Kristen L. Brown Weddle, MS, RD, LDN CDSA Registered Dietitian and Nutritionist
As Early Interventionists, we’ve all had an infant or toddler on our caseload who was having trouble gaining weight, getting the proper nutrition, or growing as expected. Maybe they were just picky eaters or maybe there was another reason, but helping parents and caregivers to get the right amount of calories and nutrients into their little ones can be a real challenge to say the least! Everyone knows that battling a toddler over what does or does not go into their mouth is very often a losing battle, and when that happens, it’s time to call in the reinforcements.
Teaming with a pediatric dietitian or nutritionist can provide a family with the reinforcements they need to feel confident and competent while providing one of the most basic jobs of parenting – feeding their children. As we all know, there are a variety of services offered by Part C Early Intervention, and nutrition services is one of these. Nutrition can affect all areas of development. When an infant or toddler is not getting the proper nutrients, this can affect energy level, alertness, awake times, and general disposition (increased fussiness), as well as their ability to learn and even walk. Reasons why a child may not be getting proper nutrition could be developmental, mechanical, or secondary to other health problems.
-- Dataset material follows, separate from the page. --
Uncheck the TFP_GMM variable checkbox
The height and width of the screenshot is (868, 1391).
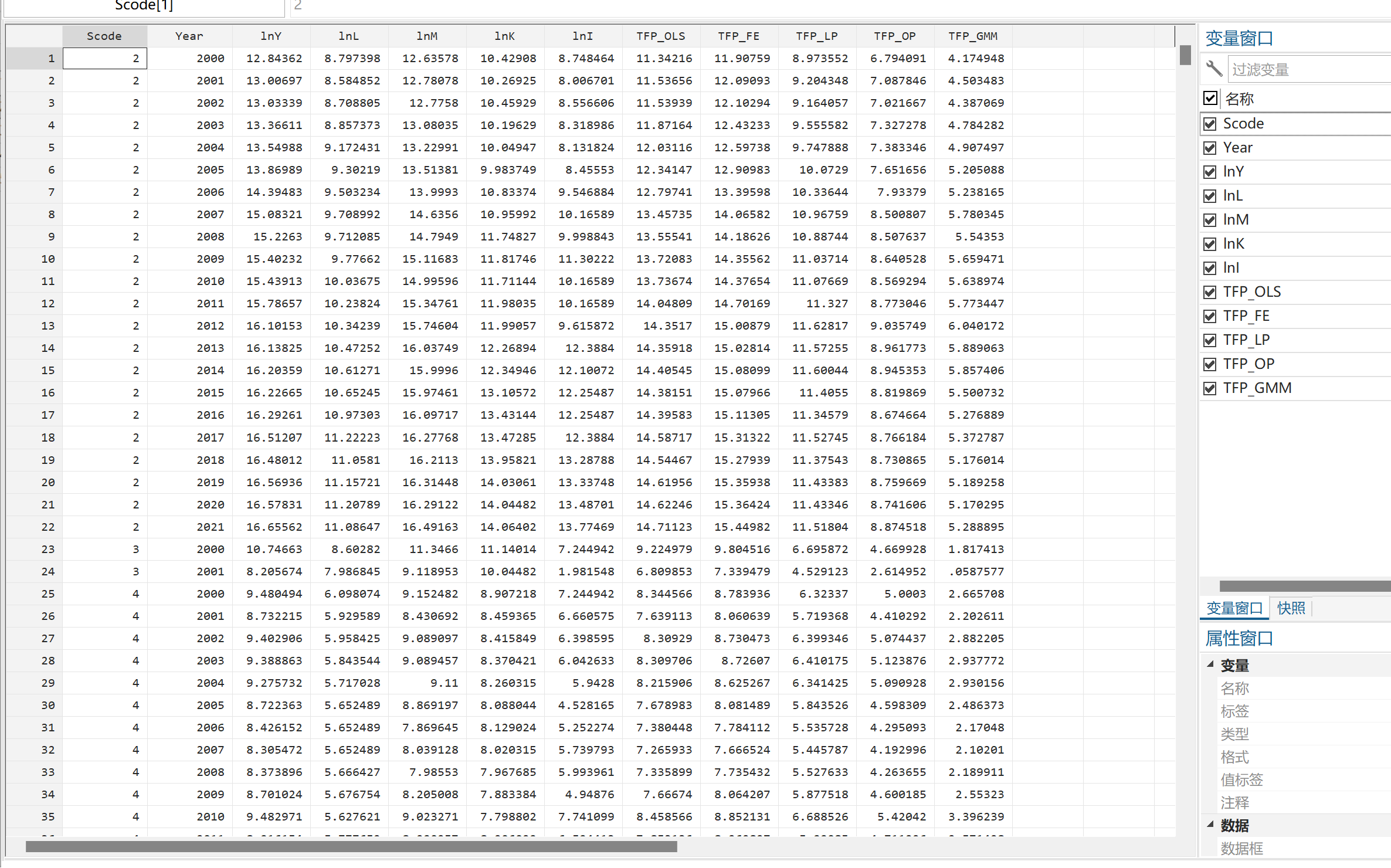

A pediatric dietitian or nutritionist specializes in providing nutritional care for children with specific needs. They develop nutritional guidelines for children based on their individual medical condition, and they can help with creating meal plans, nutrition regimens, and making recommendations for meeting a child’s specific nutrient needs. A pediatric dietitian teaches families about sound nutritional principles and the best ways to select and prepare food. In some cases, for example when children have feeding difficulties or delays and are also very picky eaters, creativity is required to ensure their nutritional needs are met. As a pediatric dietitian and nutritionist working in Early Intervention, I am often asked how to maximize the nutrition in each bite a child is willing to take. When they have a limited food repertoire – let’s say they’ll only eat pancakes, spaghetti, french fries, grilled cheese, and peanut butter and jelly sandwiches – a creative mind is a must!
Fruits and vegetables (mashed or pureed) are always a good choice nutritionally-speaking, but some blend better than others with higher calorie, higher nutrient foods like cheese, hummus, or peanut butter. Here’s a list of ideas parents may want to try to bulk up the nutrition in foods their children commonly eat:
- Butternut squash
- Sweet potatoes
Quick & easy recipes: Mix hummus and banana or peanut butter and apricot together, and use it as a spread on bread, waffles, or crackers. Spread pureed pumpkin on one side of the bread when making a grilled cheese sandwich. Add pureed carrots or cauliflower to cheese sauce when preparing macaroni and cheese.
Mashed or pureed fruits and vegetables that mix well with tomato sauce (so kids won’t even know they’re in there!) include:
- Red peppers
- Sweet potatoes
Quick & easy recipes: Puree spinach leaves and cooked red peppers. Add to tomato sauce and then mix with spaghetti. Puree cooked broccoli and add it to tomato sauce when making a vegetable soup. Add pureed carrots to ketchup for a tasty dipping sauce.
Fruits and vegetables (mashed, pureed, or shredded) that can be added to muffin or pancake mixes include:
- Summer squash
- Dates (pitted)
Quick & easy recipes: Add shredded, peeled zucchini or summer squash to cinnamon apple muffins. Add pureed banana or dates to pancake mix.
- Add pureed cauliflower to mashed potatoes
- Add shredded zucchini or summer squash to meatloaf or meatballs
- Add hardboiled egg yolks to avocado to make “guacamole” for dipping chips or pita bread
- Add pureed sweet potatoes and peanut butter to oatmeal
- Add pureed banana or pumpkin to french toast mix
- Spread well-mashed hardboiled egg yolk on one side of the bread when making a grilled cheese sandwich
- Add well-mashed avocado to your pasta dish or cold pasta salad
Helping parents keep their children nutritionally healthy by offering more information, nourishing meal ideas, and another perspective is just one delicious way a pediatric dietitian or nutritionist can provide support to an IFSP team. A nutrition assessment may be a helpful way to access this information. If you feel a child you’re working with could use the assistance of a nutrition consultation or assessment, talk to the team. Bon appétit!